Colônia de exploração

Acrescenta ainda o conhecido professor de sociologia da Universidade de São Paulo: “O ABC tem sido saqueado pela indústria, que esgota fisicamente o trabalhador, mas também o esgota culturalmente, privando-o da informação histórica que lhe permitiria a consciência das transformações técnicas e sociais e atenuaria a alienação que dele faz também uma vítima cultural da industrialização. O ABC ainda é uma verdadeira colônia de exploração da grande indústria, da qual não tem sido cobrada a reciprocidade a que está moralmente obrigada no plano das atividades culturais”.

Uma década após a realização do 1º Congresso, que teve como tema A Classe Trabalhadora em Seu Lugar, que mudanças substanciais ocorreram na região com relação às denúncias do professor Martins? Eis um filão temático para candidatos a títulos de pós-graduação que as instituições locais de ensino superior vêm cobrando para cumprir exigências legais. E mais do que isso, pois se sabe que essas instituições de ensino, que aqui crescem e se enriquecem, continuam de costas para a comunidade que tanto necessita da contribuição do saber acadêmico, a fim de aprofundar a discussão de inúmeros problemas que não param de nos ameaçar.

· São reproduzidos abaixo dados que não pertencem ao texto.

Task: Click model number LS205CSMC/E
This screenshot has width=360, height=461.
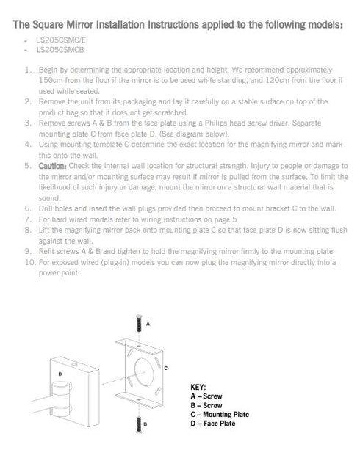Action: (x=61, y=40)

Identificado pela cultura do trabalho industrial, o ABC está perdendo sua identidade, Acácio, com a fuga de indústrias da região, que vê no setor de serviços a alternativa possível. A propósito, o professor Paul Singer, em entrevista ao Diário do Grande ABC de 30 de julho de 2000, assegura: “A região está se tornando um centro comercial como nunca foi. Isso é desenvolvimento também. O fato de se transformar é natural, não deveria assustar”. E mais: “Por aqui vão ficar centros tecnológicos, políticos, comerciais, artísticos e universitários”.

Medo de tudo 

Apesar do professor Singer afirmar que a transformação é natural e que não devemos nos assustar, por aqui reina a cultura do medo, Acácio. Medo do novo, medo da violência, medo de perder o emprego, medo do futuro… Medo que não acaba mais!

Porém, Acácio, uns e outros já estão se mexendo em busca de saídas para a diáspora abeceana, consistente não só na fuga das indústrias como também na de dezenas de milhares de trabalhadores provenientes de todas as partes do País, que são obrigados a regressar às suas regiões de origem pois, como sabes, os postos de trabalho são eliminados à medida que as indústrias aumentam a produtividade.

Por que não dispomos de discussões acumuladas sobre a diáspora e suas consequências, como seria de se esperar de uma sociedade civil competente? Eis um assunto da maior importância, que só recentemente começou a preocupar, depois de perceberem que a vaca estava indo pro brejo. Pois aqui, Conselheiro, ainda impera aquela visão herdada de teus patrícios: “Cada um por si e Deus por todos”. Não deixas de ter razão quando observas que nos áureos tempos do enriquecimento fácil, notadamente após a implantação da indústria automobilística na região, não cuidamos de organizar uma sociedade civil competente, cuja participação nas discussões seria de fundamental importância, não é mesmo, Conselheiro?

A educação também sempre deixou a desejar. Até hoje não temos uma universidade pública na região que representa o terceiro maior potencial de consumo do País, ficando atrás apenas de São Paulo e Rio de Janeiro.

Enfrentando dos trabalhadores

A cultura política, todavia, ao longo do século XX, teve sua importância graças aos trabalhadores com suas lutas de enfrentamento ao patronato e ao governo. Essas lutas tiveram o melhor momento no final dos anos 70, quando os metalúrgicos empreenderam grandes greves reivindicando melhores salários e condições de trabalho. Repercutiram em todo o País e tornaram o ABC conhecido no mundo inteiro, bem como contribuíram decisivamente para o fim da ditadura militar.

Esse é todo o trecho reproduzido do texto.